*** Opening Records for the task ***
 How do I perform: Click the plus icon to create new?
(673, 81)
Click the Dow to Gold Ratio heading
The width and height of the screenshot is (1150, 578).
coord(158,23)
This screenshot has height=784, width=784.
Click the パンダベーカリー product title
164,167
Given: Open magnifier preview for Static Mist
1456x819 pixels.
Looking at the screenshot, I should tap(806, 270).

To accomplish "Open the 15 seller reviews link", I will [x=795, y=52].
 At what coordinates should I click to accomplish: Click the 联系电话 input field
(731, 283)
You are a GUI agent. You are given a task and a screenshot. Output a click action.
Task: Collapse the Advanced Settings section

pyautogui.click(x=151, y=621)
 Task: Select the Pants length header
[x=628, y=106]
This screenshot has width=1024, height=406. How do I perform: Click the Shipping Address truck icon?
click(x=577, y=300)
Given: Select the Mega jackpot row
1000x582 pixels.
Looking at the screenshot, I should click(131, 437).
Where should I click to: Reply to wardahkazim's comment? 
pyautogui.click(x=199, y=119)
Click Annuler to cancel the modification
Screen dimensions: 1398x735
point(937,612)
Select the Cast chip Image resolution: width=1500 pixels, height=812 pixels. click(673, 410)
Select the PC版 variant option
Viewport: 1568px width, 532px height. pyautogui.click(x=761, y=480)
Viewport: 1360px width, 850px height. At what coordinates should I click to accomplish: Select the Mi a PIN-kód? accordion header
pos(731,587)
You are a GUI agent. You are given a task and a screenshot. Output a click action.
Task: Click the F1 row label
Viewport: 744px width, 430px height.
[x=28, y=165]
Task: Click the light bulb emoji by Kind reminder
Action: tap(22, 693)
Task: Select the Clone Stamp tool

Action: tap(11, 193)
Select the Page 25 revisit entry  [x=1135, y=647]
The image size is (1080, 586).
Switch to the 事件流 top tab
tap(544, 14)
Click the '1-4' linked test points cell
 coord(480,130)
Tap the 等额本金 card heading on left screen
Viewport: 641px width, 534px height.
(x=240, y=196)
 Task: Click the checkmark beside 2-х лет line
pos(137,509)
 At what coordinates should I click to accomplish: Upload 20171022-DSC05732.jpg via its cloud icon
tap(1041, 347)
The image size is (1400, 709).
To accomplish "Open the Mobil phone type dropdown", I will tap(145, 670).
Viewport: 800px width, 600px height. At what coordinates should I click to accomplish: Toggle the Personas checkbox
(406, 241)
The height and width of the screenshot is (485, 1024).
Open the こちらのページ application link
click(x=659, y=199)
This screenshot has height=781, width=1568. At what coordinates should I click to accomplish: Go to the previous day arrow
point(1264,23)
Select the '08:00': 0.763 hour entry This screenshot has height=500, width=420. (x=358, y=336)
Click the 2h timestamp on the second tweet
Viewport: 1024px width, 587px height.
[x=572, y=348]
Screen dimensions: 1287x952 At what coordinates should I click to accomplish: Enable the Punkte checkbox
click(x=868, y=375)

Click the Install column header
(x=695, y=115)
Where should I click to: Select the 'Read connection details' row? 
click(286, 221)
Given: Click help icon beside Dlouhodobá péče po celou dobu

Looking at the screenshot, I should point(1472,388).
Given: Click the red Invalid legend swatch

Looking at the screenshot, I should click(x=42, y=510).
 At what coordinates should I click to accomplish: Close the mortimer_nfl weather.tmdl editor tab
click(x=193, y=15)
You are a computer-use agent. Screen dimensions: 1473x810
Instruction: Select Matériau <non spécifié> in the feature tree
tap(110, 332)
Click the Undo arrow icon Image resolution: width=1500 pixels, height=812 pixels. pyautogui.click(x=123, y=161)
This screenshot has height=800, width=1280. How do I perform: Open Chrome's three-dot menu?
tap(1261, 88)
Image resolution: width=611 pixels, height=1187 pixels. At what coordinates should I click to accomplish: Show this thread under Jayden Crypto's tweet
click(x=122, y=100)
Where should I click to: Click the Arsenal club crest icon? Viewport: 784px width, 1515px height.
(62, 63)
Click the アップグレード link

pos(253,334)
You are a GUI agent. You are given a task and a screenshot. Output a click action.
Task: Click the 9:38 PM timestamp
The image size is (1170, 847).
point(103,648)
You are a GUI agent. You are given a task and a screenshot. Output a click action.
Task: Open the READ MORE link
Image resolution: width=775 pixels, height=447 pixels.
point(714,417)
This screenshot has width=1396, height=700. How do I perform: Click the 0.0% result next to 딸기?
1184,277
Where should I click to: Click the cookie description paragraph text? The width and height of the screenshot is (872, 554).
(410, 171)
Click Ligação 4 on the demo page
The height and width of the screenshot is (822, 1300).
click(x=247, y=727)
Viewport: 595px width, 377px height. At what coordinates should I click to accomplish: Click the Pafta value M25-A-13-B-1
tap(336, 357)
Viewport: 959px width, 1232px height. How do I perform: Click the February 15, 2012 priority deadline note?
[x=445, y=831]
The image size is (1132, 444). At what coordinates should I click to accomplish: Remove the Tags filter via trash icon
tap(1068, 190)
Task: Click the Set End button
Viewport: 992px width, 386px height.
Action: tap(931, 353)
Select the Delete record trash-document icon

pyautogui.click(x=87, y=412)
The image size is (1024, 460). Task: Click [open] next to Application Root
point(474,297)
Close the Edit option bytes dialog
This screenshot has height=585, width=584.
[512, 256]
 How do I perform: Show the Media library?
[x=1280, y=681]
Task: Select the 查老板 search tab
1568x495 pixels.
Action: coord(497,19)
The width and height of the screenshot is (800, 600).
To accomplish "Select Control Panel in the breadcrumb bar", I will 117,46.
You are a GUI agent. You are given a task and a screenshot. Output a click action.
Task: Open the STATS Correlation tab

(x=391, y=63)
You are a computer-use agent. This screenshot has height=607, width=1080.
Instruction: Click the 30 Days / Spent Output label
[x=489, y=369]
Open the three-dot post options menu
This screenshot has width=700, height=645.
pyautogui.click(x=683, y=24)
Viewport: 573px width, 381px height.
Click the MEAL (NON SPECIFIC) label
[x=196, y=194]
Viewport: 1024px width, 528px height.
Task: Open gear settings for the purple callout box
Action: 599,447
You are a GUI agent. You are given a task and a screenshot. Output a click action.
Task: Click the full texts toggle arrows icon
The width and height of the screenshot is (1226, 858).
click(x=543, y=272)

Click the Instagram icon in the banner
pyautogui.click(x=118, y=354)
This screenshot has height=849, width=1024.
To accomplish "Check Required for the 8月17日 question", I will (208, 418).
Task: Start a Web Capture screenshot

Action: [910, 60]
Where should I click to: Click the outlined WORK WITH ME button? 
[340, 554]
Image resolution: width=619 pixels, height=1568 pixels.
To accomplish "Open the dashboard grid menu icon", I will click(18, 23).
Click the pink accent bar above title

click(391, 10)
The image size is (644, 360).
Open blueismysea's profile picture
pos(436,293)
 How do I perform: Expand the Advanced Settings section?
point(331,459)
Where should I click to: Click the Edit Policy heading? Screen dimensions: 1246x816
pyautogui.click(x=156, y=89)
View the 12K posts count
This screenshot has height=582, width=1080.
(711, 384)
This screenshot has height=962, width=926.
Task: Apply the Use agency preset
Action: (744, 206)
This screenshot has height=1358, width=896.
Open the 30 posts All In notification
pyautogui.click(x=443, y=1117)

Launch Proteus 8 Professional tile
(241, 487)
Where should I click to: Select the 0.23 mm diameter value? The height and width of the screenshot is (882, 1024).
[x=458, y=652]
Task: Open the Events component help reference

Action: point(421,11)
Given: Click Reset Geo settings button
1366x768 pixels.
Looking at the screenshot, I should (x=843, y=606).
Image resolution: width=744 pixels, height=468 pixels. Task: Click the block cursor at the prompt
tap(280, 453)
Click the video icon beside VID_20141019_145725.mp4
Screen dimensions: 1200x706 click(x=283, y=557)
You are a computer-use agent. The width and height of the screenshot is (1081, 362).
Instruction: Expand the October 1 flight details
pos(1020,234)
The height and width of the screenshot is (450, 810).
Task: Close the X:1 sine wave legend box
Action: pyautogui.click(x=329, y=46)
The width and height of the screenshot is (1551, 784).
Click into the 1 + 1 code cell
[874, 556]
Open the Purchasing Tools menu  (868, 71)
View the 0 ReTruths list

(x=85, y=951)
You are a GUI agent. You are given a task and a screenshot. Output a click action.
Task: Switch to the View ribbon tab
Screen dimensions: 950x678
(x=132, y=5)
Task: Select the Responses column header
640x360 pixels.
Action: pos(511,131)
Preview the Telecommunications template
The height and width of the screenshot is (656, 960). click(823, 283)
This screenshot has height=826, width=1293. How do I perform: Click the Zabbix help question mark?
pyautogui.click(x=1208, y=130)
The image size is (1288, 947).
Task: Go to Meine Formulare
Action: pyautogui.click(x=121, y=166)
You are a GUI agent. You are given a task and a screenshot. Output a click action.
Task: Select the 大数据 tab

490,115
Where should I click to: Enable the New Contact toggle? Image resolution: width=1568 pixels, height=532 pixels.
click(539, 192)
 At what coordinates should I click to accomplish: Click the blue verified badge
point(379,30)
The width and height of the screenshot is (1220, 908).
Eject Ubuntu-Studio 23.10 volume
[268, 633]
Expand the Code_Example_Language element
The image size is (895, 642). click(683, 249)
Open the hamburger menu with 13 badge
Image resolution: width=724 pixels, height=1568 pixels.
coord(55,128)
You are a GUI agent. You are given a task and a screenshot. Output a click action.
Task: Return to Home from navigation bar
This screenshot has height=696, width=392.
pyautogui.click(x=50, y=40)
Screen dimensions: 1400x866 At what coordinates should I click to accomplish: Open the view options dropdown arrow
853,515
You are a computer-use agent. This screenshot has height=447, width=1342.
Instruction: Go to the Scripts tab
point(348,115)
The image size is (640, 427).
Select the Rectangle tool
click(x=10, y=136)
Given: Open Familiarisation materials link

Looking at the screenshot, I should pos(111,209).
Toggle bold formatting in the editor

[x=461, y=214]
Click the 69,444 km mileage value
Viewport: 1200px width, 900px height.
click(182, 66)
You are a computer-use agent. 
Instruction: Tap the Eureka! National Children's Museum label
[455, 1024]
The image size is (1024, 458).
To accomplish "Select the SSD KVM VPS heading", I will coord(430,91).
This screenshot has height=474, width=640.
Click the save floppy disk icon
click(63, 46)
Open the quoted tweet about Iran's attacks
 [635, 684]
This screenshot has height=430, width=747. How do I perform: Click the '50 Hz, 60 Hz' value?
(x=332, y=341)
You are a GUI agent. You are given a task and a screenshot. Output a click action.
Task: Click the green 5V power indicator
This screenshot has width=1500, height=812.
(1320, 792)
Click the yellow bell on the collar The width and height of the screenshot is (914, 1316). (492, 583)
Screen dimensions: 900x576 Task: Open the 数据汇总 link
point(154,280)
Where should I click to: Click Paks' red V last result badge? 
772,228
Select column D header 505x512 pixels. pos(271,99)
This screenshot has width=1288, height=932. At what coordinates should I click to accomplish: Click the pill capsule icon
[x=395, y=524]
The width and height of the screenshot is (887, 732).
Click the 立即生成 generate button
*** Closing Records for the task ***
▶ [Problem requirements]: Copy out all lines of the material above in which "computer" occurs.

▶ [Completed task]:
You are a computer-use agent. Screen dimensions: 1473x810
You are a computer-use agent. This screenshot has height=607, width=1080.
You are a computer-use agent. The width and height of the screenshot is (1081, 362).
You are a computer-use agent. This screenshot has height=447, width=1342.
You are a computer-use agent. 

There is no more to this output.